Notes On Old Testament

AuthorJohn Wesley
Typenotes
YearNone
Passage IDjw-notes-on-old-testament-667
Words371
Works of Mercy Repentance Primitive Christianity
Chapter XXIV Of Divorce, ver. 1 - 4. New - married men discharged from the war, ver. 5. Of pledges, ver. 6. 10 - 13. Of man - stealers, ver. 7. Of the leprosy, ver. 8, 9. Of daily wages, ver. 14, 15. None to be punished for another's sin, ver. 16. Of justice and mercy to the widow, fatherless and stranger, ver. 17 - 22. Some uncleanness - Some hateful thing, some distemper of body or quality of mind not observed before marriage: or some light carriage, as this phrase commonly signifies, but not amounting to adultery.

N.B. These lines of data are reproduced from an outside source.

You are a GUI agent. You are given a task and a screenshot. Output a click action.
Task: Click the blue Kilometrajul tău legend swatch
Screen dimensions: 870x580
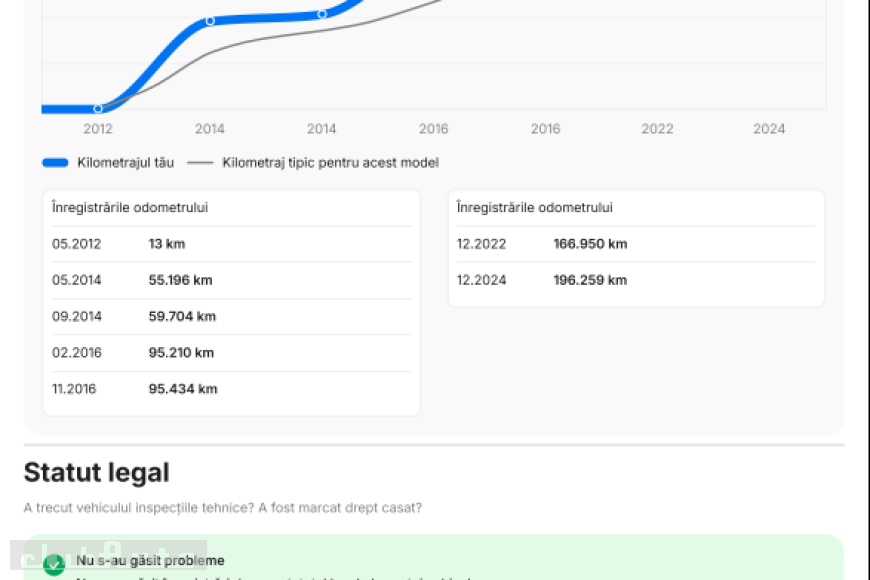pos(55,162)
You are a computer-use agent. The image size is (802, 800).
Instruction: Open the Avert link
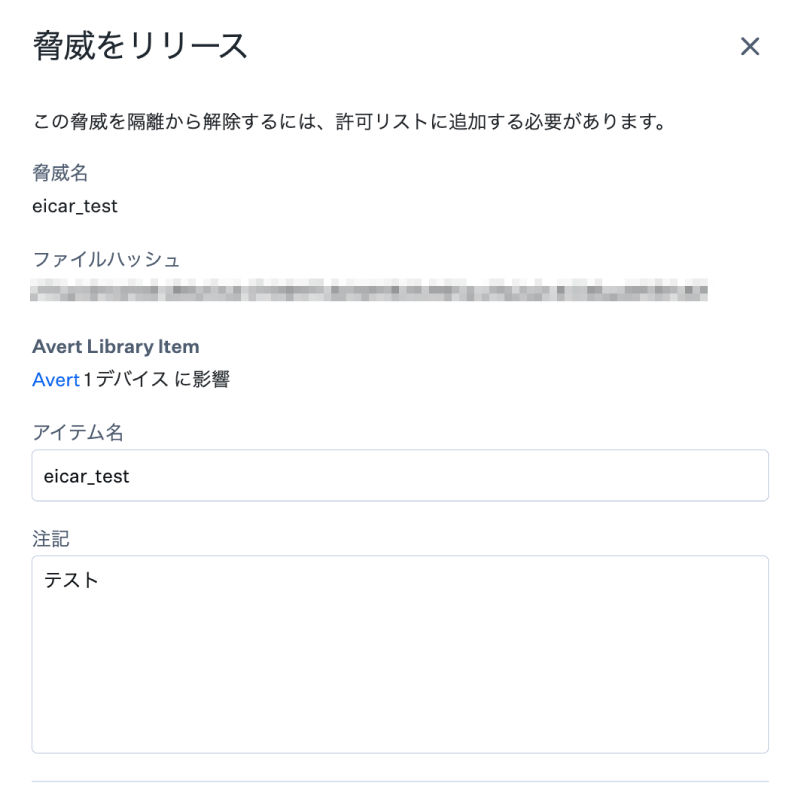pyautogui.click(x=56, y=380)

Let him write - This is not a command as some of the Jews understood it, nor an allowance and approbation, but merely a permission of that practice for prevention of greater mischiefs, and this only until the time of reformation, till the coming of the Messiah when things were to return to their first institution and purest condition. May not - This is the punishment of his levity and injustice in putting her away without sufficient cause, which by this offer he now acknowledgeth. Defiled - Not absolutely, as if her second marriage were a sin, but with respect to her first husband, to whom she is as a defiled or unclean woman, that is, forbidden things; forbidden are accounted and called unclean, Jud 13:7, because they may no more be touched or used than an unclean thing. Thou shalt not cause the land to sin - Thou shalt not suffer such lightness to be practised, lest the people be polluted, and the land defiled and accursed by that means. Business - Any publick office or employment, which may cause an absence from or neglect of his wife. One year - That their affections may be firmly settled, so as there may be no occasions for the divorces last mentioned. Mill - stone - Used in their hand - mills. Under this, he understands all other things necessary to get a livelihood, the taking away whereof is against the laws both of charity and prudence, seeing by those things alone he can be enabled both to subsist and to pay his debts. Life - His livelihood, the necessary support of his life.